> _What the task requires_: From the entries below, return only the lines starting at the one that contains "Task: Click the Transaksi card icon" and ending at the one that contains "Open the Подробный", exactly as they stand.

[Items from a dataset]

=== Section Start ===

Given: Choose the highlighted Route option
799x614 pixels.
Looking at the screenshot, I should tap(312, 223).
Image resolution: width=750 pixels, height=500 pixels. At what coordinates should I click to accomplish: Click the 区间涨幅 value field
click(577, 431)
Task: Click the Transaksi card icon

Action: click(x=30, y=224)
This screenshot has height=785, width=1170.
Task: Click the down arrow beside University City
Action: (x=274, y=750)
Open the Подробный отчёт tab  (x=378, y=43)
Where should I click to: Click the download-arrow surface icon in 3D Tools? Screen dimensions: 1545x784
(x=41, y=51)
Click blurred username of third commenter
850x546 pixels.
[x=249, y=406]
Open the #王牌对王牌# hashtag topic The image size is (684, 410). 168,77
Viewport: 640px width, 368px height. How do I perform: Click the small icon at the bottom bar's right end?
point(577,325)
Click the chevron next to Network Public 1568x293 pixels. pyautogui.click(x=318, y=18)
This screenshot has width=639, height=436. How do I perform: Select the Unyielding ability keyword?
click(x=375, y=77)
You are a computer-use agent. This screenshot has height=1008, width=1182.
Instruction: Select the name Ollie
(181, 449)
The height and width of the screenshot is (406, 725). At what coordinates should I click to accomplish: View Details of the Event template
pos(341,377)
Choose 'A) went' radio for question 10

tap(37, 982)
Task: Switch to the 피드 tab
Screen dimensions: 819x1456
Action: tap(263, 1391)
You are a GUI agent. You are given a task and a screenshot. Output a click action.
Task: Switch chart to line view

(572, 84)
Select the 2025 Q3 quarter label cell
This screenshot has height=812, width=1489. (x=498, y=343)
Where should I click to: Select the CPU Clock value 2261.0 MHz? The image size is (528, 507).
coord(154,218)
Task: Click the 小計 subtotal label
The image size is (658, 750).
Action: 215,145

=== Section End ===

> _Exercise output_:
Task: Click the Transaksi card icon

Action: click(x=30, y=224)
This screenshot has height=785, width=1170.
Task: Click the down arrow beside University City
Action: (x=274, y=750)
Open the Подробный отчёт tab  (x=378, y=43)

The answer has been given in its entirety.